• WRITTEN INSTRUCTION
Update the data below by replacing every occurrence of "GUI agent" with "desktop agent" and leaving everything else as it is.

[Items listed in a dataset]
= = = =

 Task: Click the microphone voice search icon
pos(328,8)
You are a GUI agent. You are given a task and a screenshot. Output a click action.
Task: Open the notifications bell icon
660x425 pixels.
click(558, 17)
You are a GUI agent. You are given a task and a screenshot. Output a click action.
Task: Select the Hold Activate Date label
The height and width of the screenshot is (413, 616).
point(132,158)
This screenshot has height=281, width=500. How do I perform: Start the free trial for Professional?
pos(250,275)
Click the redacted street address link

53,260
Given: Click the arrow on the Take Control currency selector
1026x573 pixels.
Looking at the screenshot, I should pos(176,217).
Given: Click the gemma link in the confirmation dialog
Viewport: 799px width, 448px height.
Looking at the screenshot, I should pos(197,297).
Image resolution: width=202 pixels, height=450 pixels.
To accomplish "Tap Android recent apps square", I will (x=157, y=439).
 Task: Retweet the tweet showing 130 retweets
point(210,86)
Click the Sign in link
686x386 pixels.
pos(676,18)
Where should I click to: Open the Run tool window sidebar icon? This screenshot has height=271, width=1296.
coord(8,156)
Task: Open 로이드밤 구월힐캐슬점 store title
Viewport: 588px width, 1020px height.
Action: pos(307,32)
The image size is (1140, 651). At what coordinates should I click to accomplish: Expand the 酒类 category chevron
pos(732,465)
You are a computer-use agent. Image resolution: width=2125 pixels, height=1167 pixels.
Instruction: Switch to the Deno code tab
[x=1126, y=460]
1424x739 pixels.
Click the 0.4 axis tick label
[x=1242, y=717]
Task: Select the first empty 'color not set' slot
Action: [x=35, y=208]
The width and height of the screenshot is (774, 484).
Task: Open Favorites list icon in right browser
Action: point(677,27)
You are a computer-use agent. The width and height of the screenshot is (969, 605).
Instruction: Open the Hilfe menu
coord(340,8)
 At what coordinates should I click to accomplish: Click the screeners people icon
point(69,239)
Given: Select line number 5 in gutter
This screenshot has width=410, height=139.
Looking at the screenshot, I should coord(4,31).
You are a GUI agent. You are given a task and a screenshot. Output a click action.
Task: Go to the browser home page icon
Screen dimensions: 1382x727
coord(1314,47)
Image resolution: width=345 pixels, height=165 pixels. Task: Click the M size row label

= = = =

• REPLY
 Task: Click the microphone voice search icon
pos(328,8)
You are a desktop agent. You are given a task and a screenshot. Output a click action.
Task: Open the notifications bell icon
660x425 pixels.
click(558, 17)
You are a desktop agent. You are given a task and a screenshot. Output a click action.
Task: Select the Hold Activate Date label
The height and width of the screenshot is (413, 616).
point(132,158)
This screenshot has height=281, width=500. How do I perform: Start the free trial for Professional?
pos(250,275)
Click the redacted street address link

53,260
Given: Click the arrow on the Take Control currency selector
1026x573 pixels.
Looking at the screenshot, I should pos(176,217).
Given: Click the gemma link in the confirmation dialog
Viewport: 799px width, 448px height.
Looking at the screenshot, I should pos(197,297).
Image resolution: width=202 pixels, height=450 pixels.
To accomplish "Tap Android recent apps square", I will (x=157, y=439).
 Task: Retweet the tweet showing 130 retweets
point(210,86)
Click the Sign in link
686x386 pixels.
pos(676,18)
Where should I click to: Open the Run tool window sidebar icon? This screenshot has height=271, width=1296.
coord(8,156)
Task: Open 로이드밤 구월힐캐슬점 store title
Viewport: 588px width, 1020px height.
Action: pos(307,32)
The image size is (1140, 651). At what coordinates should I click to accomplish: Expand the 酒类 category chevron
pos(732,465)
You are a computer-use agent. Image resolution: width=2125 pixels, height=1167 pixels.
Instruction: Switch to the Deno code tab
[x=1126, y=460]
1424x739 pixels.
Click the 0.4 axis tick label
[x=1242, y=717]
Task: Select the first empty 'color not set' slot
Action: [x=35, y=208]
The width and height of the screenshot is (774, 484).
Task: Open Favorites list icon in right browser
Action: point(677,27)
You are a computer-use agent. The width and height of the screenshot is (969, 605).
Instruction: Open the Hilfe menu
coord(340,8)
 At what coordinates should I click to accomplish: Click the screeners people icon
point(69,239)
Given: Select line number 5 in gutter
This screenshot has width=410, height=139.
Looking at the screenshot, I should coord(4,31).
You are a desktop agent. You are given a task and a screenshot. Output a click action.
Task: Go to the browser home page icon
Screen dimensions: 1382x727
coord(1314,47)
Image resolution: width=345 pixels, height=165 pixels. Task: Click the M size row label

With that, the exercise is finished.